A package tar file can be created by adding the --pkg-tar-files to the sb-set-builder command. This creates a tar file per package built in the build set:

$ ../source-builder/sb-set-builder --log=l-sparc.txt \
        --prefix=$HOME/development/rtems/4.11 \
        --bset-tar-file \
        --pkg-tar-files \        <1>
        --no-install 4.11/rtems-sparc
Source Builder - Set Builder, v0.2.0
Build Set: 4.11/rtems-sparc
config: expat-2.1.0-1.cfg
package: expat-2.1.0-x86_64-freebsd9.1-1
building: expat-2.1.0-x86_64-freebsd9.1-1
config: tools/rtems-binutils-2.22-1.cfg
package: sparc-rtems4.11-binutils-2.22-1
building: sparc-rtems4.11-binutils-2.22-1
config: tools/rtems-gcc-4.7.2-newlib-1.20.0-1.cfg
package: sparc-rtems4.11-gcc-4.7.2-newlib-1.20.0-1
building: sparc-rtems4.11-gcc-4.7.2-newlib-1.20.0-1
config: tools/rtems-gdb-7.5.1-1.cfg
package: sparc-rtems4.11-gdb-7.5.1-1
building: sparc-rtems4.11-gdb-7.5.1-1
tarball: tar/rtems-4.11-sparc-rtems4.11-1.tar.bz2
cleaning: expat-2.1.0-x86_64-freebsd9.1-1
cleaning: sparc-rtems4.11-binutils-2.22-1
cleaning: sparc-rtems4.11-gcc-4.7.2-newlib-1.20.0-1
cleaning: sparc-rtems4.11-gdb-7.5.1-1
Build Set: Time 0:14:37.658460
$ ls tar
expat-2.1.0-x86_64-freebsd9.1-1.tar.bz2           sparc-rtems4.11-binutils-2.22-1.tar.bz2
sparc-rtems4.11-gdb-7.5.1-1.tar.bz2 <2>           rtems-4.11-sparc-rtems4.11-1.tar.bz2 <3>
sparc-rtems4.11-gcc-4.7.2-newlib-1.20.0-1.tar.bz2

Items

  1. The option to create packages tar files.
  2. The GDB package tar file.
  3. The build set tar file. All the others in a single tar file.
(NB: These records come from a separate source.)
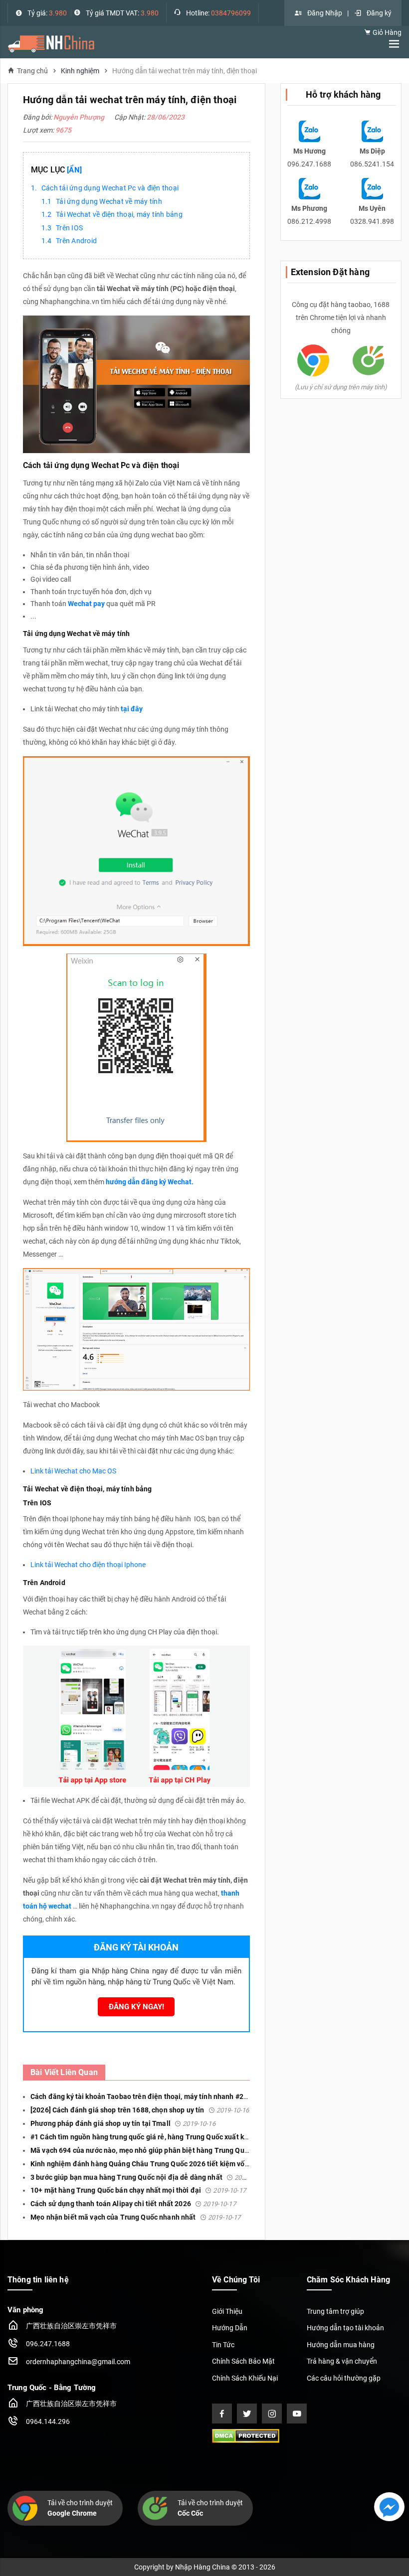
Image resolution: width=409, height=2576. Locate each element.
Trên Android (76, 241)
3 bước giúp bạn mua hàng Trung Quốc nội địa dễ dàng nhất (148, 2177)
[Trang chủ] (51, 43)
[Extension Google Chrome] (313, 360)
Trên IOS (69, 228)
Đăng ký (379, 13)
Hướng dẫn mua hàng (341, 2345)
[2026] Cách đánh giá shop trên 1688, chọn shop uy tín (139, 2110)
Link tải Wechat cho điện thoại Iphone (88, 1565)
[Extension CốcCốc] (369, 360)
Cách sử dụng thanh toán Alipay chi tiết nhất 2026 (133, 2204)
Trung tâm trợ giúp (335, 2311)
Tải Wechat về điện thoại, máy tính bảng (119, 214)
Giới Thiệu (227, 2311)
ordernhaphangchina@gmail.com (78, 2362)
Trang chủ (32, 70)
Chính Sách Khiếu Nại (245, 2378)
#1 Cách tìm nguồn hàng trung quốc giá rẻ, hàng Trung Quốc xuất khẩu (165, 2137)
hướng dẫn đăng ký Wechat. (150, 1182)
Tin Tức (223, 2345)
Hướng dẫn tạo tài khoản (345, 2328)
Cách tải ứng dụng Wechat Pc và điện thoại (110, 188)
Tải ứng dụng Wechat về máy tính (109, 201)
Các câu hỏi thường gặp (344, 2378)
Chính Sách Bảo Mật (243, 2361)
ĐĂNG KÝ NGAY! (136, 2006)
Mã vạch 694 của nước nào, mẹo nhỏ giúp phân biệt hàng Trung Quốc (163, 2150)
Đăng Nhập (324, 13)
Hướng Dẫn (229, 2328)
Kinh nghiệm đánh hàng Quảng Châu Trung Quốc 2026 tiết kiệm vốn (162, 2164)
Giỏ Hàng (386, 32)
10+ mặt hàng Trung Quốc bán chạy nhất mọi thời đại (138, 2190)
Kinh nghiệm (80, 70)
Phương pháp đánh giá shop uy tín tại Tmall (122, 2123)
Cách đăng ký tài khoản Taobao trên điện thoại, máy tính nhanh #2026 (165, 2096)
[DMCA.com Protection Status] (245, 2435)
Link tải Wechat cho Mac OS (73, 1471)
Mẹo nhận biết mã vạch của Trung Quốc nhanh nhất (135, 2217)
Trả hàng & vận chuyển (342, 2361)
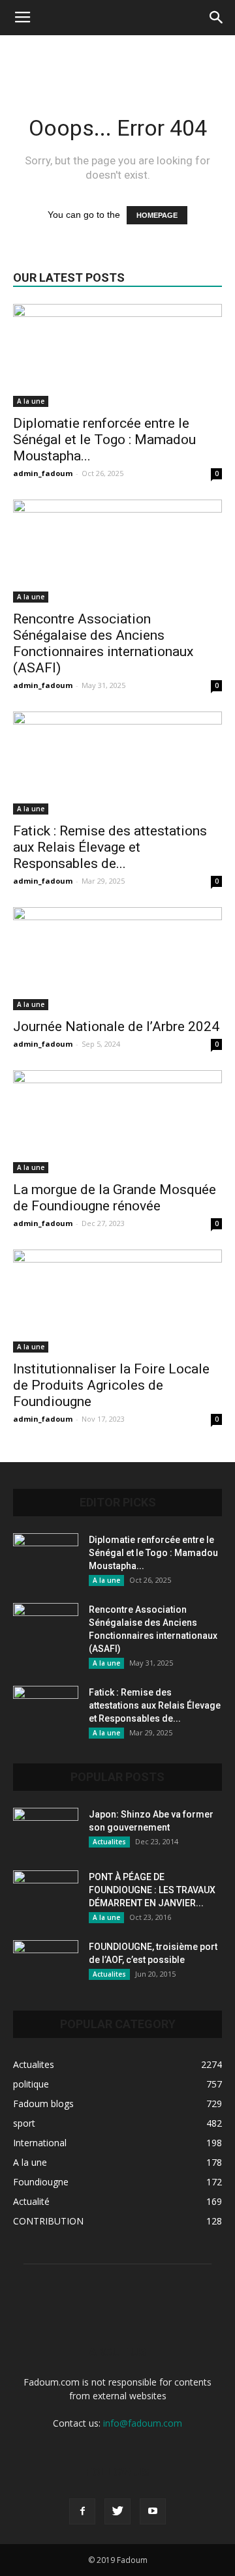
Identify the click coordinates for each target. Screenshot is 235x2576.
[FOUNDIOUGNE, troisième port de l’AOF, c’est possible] (45, 1963)
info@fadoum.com (142, 2423)
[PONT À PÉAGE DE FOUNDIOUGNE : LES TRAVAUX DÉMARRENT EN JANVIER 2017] (45, 1893)
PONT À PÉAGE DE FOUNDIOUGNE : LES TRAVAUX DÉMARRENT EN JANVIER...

2.6. Controlling the Build

Build sets can be controlled via the command line to enable and disable various features. There is no definitive list of build options that can be listed because they are implemented with the configuration scripts. The best way to find what is available is to grep the configuration files. for with and without.

Following are currentlt available:

--without-rtems
Do not build RTEMS when building an RTEMS build set.
--without-cxx
Do not build a C++ compiler.
--with-objc
Attempt to build a C++ compiler.
--with-fortran
Attempt to build a Fortran compiler.